▶ _Aim of the task_: Every line containing the string "computer" is to be copied from the records.

(Saved entries)
____

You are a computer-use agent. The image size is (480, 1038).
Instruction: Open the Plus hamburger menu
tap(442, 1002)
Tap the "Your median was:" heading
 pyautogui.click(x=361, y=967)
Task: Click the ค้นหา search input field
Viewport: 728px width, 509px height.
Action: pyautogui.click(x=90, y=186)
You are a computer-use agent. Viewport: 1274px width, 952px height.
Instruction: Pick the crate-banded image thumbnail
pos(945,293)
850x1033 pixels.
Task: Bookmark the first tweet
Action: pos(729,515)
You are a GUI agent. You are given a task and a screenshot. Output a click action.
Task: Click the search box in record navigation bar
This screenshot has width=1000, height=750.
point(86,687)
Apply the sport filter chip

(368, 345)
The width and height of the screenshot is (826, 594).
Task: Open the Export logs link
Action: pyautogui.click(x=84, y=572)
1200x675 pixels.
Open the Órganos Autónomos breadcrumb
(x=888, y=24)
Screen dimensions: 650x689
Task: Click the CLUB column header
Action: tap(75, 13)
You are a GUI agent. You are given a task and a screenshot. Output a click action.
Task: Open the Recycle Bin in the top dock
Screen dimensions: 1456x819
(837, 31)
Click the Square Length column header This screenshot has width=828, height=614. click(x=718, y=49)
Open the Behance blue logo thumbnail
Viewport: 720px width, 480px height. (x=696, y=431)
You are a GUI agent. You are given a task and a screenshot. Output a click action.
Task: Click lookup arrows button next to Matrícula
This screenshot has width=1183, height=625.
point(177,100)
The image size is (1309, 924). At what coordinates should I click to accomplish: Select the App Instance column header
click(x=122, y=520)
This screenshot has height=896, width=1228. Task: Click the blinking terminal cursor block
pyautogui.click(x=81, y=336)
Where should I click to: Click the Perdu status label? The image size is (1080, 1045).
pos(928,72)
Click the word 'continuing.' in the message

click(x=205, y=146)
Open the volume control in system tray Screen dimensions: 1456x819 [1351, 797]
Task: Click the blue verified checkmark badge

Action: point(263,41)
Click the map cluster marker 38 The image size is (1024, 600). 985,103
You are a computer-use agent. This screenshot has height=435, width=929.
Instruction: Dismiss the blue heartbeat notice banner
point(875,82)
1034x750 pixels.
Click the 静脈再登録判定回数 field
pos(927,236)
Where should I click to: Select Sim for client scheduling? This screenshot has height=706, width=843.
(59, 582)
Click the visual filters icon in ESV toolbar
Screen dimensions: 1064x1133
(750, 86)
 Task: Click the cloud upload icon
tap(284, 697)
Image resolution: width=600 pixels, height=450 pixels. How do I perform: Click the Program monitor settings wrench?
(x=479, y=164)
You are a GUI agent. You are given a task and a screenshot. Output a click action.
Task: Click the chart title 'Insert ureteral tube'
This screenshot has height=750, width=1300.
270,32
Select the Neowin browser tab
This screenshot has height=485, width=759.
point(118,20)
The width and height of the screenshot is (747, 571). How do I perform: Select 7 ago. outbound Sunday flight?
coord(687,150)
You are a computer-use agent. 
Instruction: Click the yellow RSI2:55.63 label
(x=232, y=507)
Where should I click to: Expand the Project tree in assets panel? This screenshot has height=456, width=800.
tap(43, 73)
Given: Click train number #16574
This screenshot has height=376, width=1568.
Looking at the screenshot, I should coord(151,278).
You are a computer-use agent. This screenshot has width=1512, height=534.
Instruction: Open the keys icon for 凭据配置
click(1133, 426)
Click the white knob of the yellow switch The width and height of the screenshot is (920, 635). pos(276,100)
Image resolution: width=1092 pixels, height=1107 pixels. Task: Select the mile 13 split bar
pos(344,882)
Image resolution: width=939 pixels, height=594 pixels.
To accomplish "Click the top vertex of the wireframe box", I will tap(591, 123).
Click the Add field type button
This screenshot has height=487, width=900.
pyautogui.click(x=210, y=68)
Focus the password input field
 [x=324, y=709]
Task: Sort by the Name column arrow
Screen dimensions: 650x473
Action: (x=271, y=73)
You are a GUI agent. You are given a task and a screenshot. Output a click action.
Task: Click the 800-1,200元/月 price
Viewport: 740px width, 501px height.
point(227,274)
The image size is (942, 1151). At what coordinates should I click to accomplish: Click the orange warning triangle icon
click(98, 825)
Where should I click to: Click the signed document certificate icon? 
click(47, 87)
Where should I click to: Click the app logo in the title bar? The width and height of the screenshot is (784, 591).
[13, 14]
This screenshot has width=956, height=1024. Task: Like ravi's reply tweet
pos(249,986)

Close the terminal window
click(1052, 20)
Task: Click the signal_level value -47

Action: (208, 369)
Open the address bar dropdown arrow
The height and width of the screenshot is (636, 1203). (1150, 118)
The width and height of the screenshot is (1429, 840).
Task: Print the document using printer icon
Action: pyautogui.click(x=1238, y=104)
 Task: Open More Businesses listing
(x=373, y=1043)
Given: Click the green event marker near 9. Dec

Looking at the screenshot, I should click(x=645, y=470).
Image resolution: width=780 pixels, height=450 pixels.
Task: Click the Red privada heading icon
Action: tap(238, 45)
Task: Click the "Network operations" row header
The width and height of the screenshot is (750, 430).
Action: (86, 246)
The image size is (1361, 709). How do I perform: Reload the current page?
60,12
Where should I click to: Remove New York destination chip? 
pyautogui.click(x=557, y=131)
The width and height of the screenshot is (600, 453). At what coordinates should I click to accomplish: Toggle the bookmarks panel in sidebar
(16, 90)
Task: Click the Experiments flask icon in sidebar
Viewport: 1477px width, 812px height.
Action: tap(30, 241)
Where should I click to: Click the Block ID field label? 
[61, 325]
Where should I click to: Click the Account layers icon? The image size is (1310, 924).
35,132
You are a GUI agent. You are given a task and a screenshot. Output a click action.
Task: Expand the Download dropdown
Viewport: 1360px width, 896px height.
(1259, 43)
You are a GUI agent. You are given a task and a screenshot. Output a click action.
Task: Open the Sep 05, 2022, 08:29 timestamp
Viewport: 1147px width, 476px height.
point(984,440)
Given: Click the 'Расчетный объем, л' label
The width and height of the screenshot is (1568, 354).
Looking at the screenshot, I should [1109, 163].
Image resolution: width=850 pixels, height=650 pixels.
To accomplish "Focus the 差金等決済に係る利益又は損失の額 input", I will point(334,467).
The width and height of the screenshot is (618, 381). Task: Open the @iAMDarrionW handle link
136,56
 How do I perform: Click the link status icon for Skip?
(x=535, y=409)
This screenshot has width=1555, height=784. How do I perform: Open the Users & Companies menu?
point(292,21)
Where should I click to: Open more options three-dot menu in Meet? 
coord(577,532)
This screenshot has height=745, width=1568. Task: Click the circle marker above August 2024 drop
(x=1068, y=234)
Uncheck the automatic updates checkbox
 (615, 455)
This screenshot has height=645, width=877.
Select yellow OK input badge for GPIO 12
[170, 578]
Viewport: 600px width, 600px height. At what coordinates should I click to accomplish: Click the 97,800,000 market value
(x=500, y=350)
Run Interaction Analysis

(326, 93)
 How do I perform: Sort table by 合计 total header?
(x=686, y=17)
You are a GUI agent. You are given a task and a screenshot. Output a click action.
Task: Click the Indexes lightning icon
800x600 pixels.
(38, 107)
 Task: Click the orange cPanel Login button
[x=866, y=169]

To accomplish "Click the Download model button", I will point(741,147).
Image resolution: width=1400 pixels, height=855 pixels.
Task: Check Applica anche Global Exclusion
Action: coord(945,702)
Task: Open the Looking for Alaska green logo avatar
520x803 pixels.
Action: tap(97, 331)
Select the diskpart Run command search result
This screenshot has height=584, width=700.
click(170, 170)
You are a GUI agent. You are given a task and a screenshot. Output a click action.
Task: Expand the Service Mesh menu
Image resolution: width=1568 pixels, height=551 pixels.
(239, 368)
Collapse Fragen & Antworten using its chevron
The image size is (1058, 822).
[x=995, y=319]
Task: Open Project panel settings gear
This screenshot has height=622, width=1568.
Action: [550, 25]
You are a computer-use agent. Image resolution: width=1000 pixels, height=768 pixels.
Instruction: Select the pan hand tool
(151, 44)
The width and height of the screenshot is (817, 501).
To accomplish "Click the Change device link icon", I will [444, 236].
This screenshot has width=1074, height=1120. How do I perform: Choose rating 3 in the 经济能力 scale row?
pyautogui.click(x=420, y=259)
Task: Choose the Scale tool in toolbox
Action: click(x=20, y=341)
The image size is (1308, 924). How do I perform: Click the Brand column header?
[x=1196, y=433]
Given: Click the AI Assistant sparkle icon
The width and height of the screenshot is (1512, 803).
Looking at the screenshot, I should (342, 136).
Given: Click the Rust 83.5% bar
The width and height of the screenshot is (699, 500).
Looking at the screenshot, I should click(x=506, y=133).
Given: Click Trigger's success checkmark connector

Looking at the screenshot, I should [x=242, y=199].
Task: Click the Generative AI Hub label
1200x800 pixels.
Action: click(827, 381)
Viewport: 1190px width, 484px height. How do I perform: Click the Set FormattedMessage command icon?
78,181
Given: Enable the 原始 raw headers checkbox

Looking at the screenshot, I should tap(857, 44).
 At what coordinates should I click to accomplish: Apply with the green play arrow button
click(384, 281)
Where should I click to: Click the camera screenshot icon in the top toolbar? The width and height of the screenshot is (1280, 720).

____

▶ _Result for this exercise_:
You are a computer-use agent. The image size is (480, 1038).
You are a computer-use agent. Viewport: 1274px width, 952px height.
You are a computer-use agent. This screenshot has height=435, width=929.
You are a computer-use agent. 
You are a computer-use agent. This screenshot has width=1512, height=534.
You are a computer-use agent. Image resolution: width=1000 pixels, height=768 pixels.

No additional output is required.